- _TASK TO CARRY OUT_: Would you output the lines from the one containing "This screenshot has" through the final line of the entries, exactly and with pictures omitted?

[Saved entries]
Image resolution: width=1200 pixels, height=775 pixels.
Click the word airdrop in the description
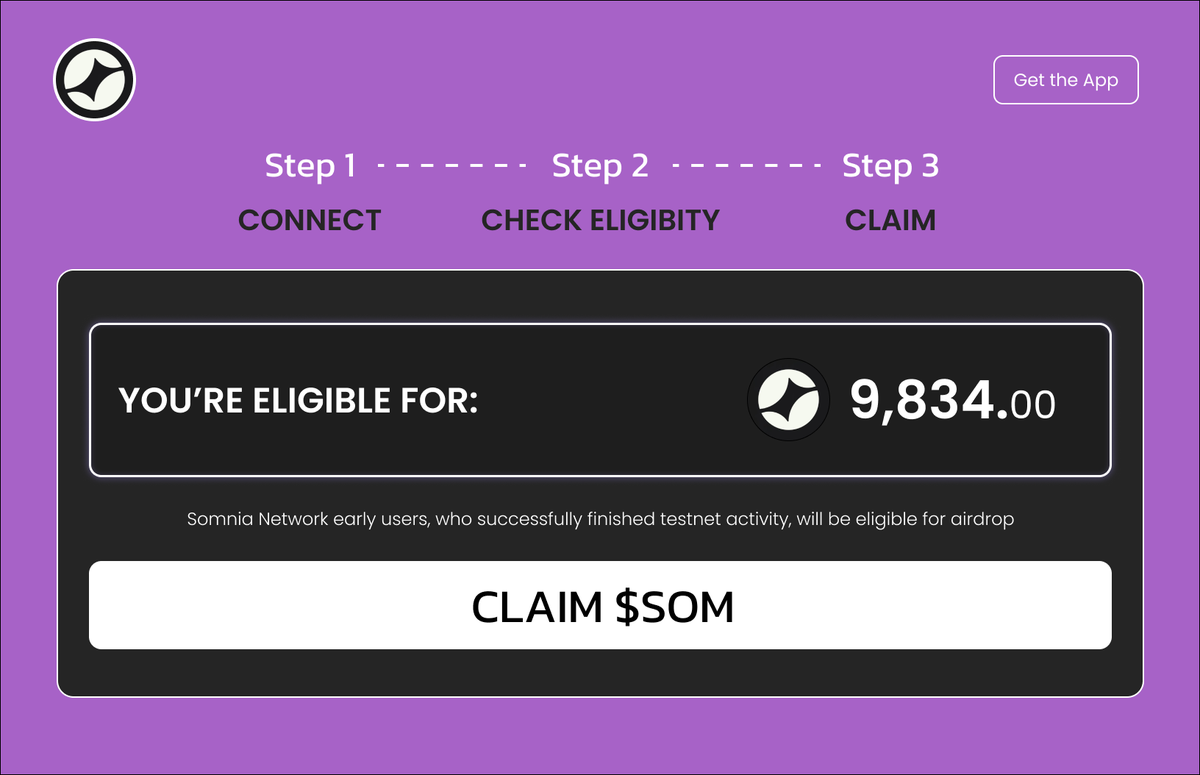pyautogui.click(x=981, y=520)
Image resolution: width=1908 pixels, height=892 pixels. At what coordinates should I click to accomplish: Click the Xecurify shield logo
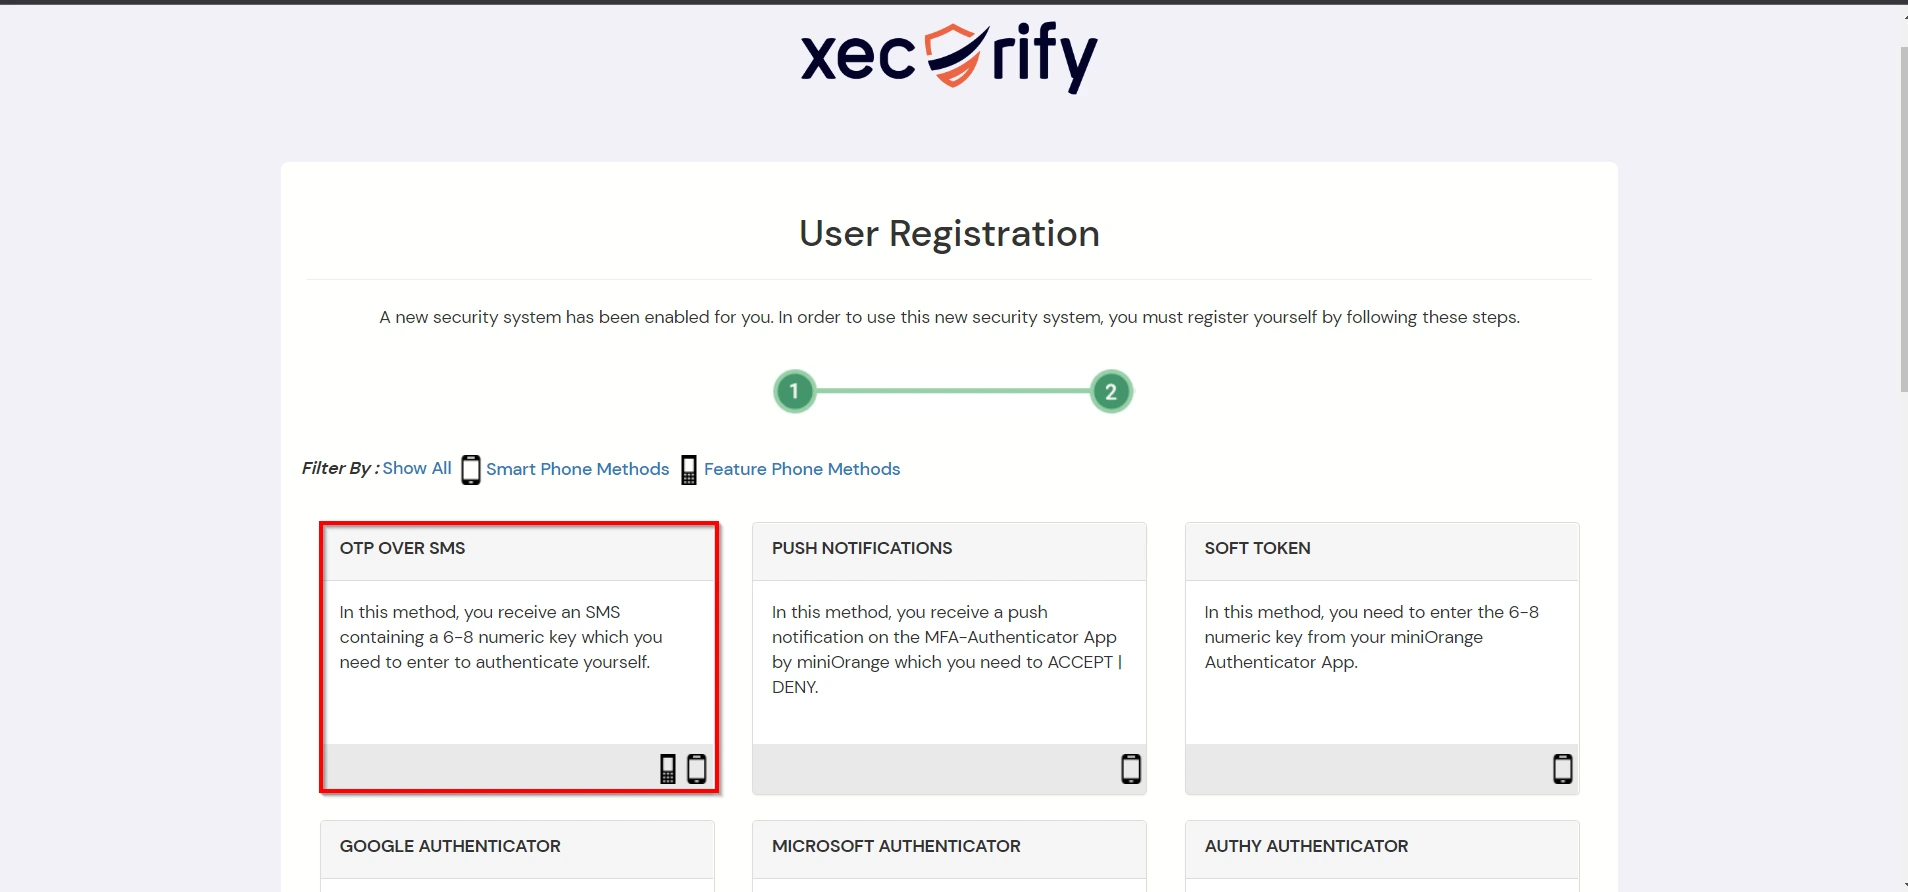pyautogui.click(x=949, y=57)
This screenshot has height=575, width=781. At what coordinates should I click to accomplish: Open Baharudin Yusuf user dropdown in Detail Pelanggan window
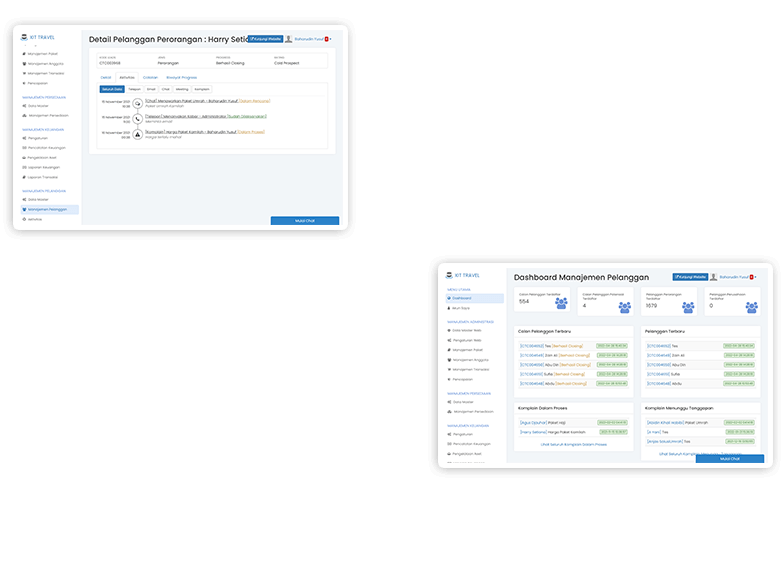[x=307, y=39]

- _SOLUTION TO THE PROBLEM_:
This screenshot has height=575, width=781. At what coordinates should I click to accomplish: Open Baharudin Yusuf user dropdown in Detail Pelanggan window
[x=307, y=39]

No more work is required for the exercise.